The initiative, whereby people pledge to reduce plastic from their lives for a month, is a great opportunity to learn about plastic-free eco alternatives beyond the tote bag.
Founder of the Plastic Free July Foundation, Rebecca Prince-Ruiz, says while plastic is an extremely useful material the fact it’s designed to last forever causes problems for the environment.
One of the biggest impacts is, of course, on wildlife. But plastic is a huge problem for humans too. Plastic bags contain a cocktail of chemicals that leach into the environment and increase up the food chain. “The UN Environment said it’s one of the greatest environmental challenges of our time,” Prince-Ruiz says.
Images of the Great Pacific Garbage Patch might suggest it’s a problem happening elsewhere. “CSIRO research found plastic in every beach in Australia,” Prince-Ruiz says. “And because we have high concentrations of wildlife, we’re the area in the world where seabirds are most at risk.”
Only 9 per cent of all plastic we’ve made on our planet is recycled, according to Prince-Ruiz. “This is a problem we can’t recycle our way out of. We need to rethink our use of this material.”
She suggests eliminating all single-use throwaway plastic such as plastic lollypop sticks, bottle caps, drink bottles and bags. “These are what we’re finding in our environment. It’s not about being perfect, or a competition. It’s about saying ‘hey, I’m going to try’.”
Frustration with sourcing plastic-free products led Sydney-based Lottie Dalziel to found an online marketplace where consumers can purchase plastic-free products all in one place.
Launched in March, banish offers more than 460 products across 22 eco-friendly and cruelty-free brands, and is part of a growing movement to rein in the problem of plastic waste.

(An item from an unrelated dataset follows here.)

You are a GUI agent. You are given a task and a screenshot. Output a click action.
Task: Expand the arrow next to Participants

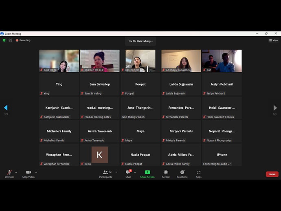click(116, 172)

From the quirky and old-fashioned, to the funky and plain brilliant, here’s a glance at what’s out there to help you replace plastic in the home in July and beyond.
Use to replace cling wrap. “It comes in funky colours and is a piece of fabric coated in beeswax,” Dalziel says. “Using the heat in your hand, it moulds. You just unwrap and rinse in cold water and use again.”
The lightweight fabric bags come with a velcro closure and replace plastic lunch and snack bags.
Reusable produce bags
“Take these shopping with you and put your fresh produce into them, Dalziel says. “Keep them in their bags and it helps separate them in your crisper.”
Knitted and fabric cleaning cloths
Washable and re-usable, these replace your Wettex or Chux.
Coconut fibre scourers
A trendy accompaniment to your au naturel wooden chopping board.
Choose from bamboo or stainless steel options.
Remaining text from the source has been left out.